YOUR INSTRUCTIONS – Copy the stretch of items from the line containing "This screenshot has height=1088, width=1912." through the end, switching "particular element" to "specific element" and leaving everything else unchanged.

Stored data
=== Begin Enclosure ===

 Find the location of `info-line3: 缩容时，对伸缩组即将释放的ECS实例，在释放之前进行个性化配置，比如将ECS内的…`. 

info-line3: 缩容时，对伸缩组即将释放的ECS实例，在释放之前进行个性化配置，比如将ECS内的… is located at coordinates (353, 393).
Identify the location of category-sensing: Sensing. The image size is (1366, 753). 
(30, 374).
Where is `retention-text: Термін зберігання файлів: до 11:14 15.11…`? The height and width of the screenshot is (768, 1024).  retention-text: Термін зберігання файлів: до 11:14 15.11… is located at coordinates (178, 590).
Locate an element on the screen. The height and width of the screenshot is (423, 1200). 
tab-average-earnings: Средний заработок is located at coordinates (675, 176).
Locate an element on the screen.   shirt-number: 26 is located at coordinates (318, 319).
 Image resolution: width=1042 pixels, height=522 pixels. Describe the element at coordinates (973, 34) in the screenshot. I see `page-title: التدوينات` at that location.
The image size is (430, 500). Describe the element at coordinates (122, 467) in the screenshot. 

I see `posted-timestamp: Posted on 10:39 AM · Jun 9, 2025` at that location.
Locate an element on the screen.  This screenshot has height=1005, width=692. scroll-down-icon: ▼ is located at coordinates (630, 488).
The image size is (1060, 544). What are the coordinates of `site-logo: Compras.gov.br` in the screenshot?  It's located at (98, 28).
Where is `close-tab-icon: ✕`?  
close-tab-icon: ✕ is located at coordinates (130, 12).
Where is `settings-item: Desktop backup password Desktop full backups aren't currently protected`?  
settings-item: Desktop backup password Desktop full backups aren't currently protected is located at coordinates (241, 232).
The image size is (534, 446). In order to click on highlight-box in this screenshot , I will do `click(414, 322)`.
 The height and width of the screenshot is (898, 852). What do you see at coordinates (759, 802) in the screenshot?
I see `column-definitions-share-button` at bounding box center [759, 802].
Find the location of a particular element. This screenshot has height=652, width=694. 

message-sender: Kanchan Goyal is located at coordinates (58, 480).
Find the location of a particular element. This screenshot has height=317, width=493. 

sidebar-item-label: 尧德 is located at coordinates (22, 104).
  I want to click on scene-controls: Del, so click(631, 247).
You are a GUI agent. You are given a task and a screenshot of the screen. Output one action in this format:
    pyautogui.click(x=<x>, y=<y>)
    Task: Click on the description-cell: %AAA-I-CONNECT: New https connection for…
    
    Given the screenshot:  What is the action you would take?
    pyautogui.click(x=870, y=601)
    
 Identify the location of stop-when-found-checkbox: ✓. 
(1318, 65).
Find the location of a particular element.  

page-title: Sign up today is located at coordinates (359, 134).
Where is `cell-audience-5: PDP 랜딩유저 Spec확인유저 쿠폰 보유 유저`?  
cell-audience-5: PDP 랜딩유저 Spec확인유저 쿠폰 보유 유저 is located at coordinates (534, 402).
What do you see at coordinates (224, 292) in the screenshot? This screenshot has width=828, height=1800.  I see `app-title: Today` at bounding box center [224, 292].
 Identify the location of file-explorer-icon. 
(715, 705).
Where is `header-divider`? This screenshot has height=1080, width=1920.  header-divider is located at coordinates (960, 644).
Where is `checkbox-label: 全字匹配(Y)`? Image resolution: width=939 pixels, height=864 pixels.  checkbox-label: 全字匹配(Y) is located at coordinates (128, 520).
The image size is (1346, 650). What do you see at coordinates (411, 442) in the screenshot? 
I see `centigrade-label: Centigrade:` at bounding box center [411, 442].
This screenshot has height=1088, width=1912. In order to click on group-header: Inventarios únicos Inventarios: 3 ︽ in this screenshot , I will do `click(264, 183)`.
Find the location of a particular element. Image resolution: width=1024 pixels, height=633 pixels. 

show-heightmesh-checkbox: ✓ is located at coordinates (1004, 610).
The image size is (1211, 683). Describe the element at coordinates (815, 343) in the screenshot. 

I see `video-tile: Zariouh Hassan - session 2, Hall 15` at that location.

=== End Enclosure ===

OUTPUT OF THE EXERCISE –
This screenshot has height=1088, width=1912. In order to click on group-header: Inventarios únicos Inventarios: 3 ︽ in this screenshot , I will do `click(264, 183)`.
Find the location of a specific element. Image resolution: width=1024 pixels, height=633 pixels. 

show-heightmesh-checkbox: ✓ is located at coordinates (1004, 610).
The image size is (1211, 683). Describe the element at coordinates (815, 343) in the screenshot. 

I see `video-tile: Zariouh Hassan - session 2, Hall 15` at that location.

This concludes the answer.